Das um Sondereffekte bereinigte Ergebnis vor Steuern, Zinsen und Abschreibungen (Ebita) sei um 55,9 Prozent auf 335,8 Millionen Euro gestiegen, teilte Europas größter Zeitungskonzern am Mittwoch in Berlin mit. Hier habe sich das Sparprogramm ausgewirkt.
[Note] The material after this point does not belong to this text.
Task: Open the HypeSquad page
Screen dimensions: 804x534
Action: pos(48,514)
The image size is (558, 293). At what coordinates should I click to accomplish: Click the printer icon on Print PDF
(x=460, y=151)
2,4 Milliarden Euro Umsatz
Im Ebita seien 92,6 Millionen Euro aus dem „Kirch-Vergleich“ eingeflossen. Bereinigt um diesen Effekt habe das Ebita bei 243,2 (215,4) Millionen Euro gelegen. Springer habe die geplante Ebita-Rendite von 10 Prozent damit eher erreicht als erwartet, sagte Vorstandsvorsitzender Mathias Döpfner.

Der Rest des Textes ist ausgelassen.